▸ What the task asks
Your answer should be only the lines below from the one with "The image size is (1040, 742)." to the one with "Task: Hide the log count histogram", repeated exactly, ends included.

^^^^^^^^

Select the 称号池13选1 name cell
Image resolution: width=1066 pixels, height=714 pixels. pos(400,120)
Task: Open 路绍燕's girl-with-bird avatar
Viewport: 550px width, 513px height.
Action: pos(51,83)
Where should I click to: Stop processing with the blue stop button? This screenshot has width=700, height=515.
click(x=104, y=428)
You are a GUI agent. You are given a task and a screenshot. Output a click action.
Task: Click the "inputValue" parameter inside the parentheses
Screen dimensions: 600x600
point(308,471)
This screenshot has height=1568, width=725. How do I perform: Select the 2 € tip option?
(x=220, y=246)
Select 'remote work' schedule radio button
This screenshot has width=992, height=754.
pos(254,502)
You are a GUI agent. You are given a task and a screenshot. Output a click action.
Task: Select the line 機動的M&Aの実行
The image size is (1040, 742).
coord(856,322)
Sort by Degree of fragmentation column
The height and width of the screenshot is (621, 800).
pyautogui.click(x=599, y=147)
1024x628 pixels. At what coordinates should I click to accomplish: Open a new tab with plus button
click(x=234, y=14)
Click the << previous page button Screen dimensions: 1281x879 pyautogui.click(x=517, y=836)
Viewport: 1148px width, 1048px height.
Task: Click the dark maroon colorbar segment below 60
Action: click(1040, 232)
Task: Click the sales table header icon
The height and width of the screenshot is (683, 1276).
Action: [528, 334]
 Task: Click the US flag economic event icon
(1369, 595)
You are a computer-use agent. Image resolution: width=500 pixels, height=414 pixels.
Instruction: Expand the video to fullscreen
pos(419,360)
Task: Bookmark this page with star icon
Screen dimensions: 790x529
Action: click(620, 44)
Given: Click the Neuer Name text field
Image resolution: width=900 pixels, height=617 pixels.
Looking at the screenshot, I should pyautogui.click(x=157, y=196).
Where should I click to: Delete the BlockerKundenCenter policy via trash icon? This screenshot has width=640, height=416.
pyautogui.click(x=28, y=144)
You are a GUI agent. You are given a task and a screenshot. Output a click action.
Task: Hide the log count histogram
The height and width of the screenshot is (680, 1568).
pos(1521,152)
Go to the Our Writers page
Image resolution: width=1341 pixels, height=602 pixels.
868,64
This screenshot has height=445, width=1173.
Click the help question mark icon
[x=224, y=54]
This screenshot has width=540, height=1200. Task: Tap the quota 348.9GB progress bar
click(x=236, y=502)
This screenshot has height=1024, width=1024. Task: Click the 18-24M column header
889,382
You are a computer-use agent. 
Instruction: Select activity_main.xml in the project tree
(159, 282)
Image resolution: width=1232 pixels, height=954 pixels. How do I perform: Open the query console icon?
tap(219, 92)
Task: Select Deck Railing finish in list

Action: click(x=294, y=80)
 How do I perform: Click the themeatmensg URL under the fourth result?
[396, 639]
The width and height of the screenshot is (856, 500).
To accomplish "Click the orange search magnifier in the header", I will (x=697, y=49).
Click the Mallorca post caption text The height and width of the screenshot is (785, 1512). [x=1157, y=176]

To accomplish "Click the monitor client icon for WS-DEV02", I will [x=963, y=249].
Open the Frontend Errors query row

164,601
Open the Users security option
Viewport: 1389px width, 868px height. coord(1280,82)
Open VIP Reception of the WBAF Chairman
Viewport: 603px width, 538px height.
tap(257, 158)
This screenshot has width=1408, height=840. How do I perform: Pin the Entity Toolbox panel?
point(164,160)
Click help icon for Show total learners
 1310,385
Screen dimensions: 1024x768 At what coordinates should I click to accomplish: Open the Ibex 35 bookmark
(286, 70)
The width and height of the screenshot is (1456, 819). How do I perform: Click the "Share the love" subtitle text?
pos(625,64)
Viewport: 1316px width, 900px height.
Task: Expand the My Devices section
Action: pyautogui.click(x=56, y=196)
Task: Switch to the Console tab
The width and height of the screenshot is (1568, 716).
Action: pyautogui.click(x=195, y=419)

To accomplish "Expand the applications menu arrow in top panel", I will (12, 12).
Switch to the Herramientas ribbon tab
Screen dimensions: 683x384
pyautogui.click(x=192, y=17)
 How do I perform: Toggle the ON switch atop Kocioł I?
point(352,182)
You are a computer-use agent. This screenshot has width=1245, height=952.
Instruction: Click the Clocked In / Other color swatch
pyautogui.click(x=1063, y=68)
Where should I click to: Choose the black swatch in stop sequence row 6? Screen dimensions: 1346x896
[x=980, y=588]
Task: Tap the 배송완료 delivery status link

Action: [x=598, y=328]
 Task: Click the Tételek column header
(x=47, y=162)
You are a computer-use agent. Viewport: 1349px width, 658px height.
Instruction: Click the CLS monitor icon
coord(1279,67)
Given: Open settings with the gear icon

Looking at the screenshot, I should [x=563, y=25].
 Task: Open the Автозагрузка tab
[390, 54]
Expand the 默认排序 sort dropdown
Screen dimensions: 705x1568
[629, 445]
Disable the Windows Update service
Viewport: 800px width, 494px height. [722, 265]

^^^^^^^^

▸ Task answer
The image size is (1040, 742).
coord(856,322)
Sort by Degree of fragmentation column
The height and width of the screenshot is (621, 800).
pyautogui.click(x=599, y=147)
1024x628 pixels. At what coordinates should I click to accomplish: Open a new tab with plus button
click(x=234, y=14)
Click the << previous page button Screen dimensions: 1281x879 pyautogui.click(x=517, y=836)
Viewport: 1148px width, 1048px height.
Task: Click the dark maroon colorbar segment below 60
Action: click(1040, 232)
Task: Click the sales table header icon
The height and width of the screenshot is (683, 1276).
Action: [528, 334]
 Task: Click the US flag economic event icon
(1369, 595)
You are a computer-use agent. Image resolution: width=500 pixels, height=414 pixels.
Instruction: Expand the video to fullscreen
pos(419,360)
Task: Bookmark this page with star icon
Screen dimensions: 790x529
Action: click(620, 44)
Given: Click the Neuer Name text field
Image resolution: width=900 pixels, height=617 pixels.
Looking at the screenshot, I should pyautogui.click(x=157, y=196).
Where should I click to: Delete the BlockerKundenCenter policy via trash icon? This screenshot has width=640, height=416.
pyautogui.click(x=28, y=144)
You are a GUI agent. You are given a task and a screenshot. Output a click action.
Task: Hide the log count histogram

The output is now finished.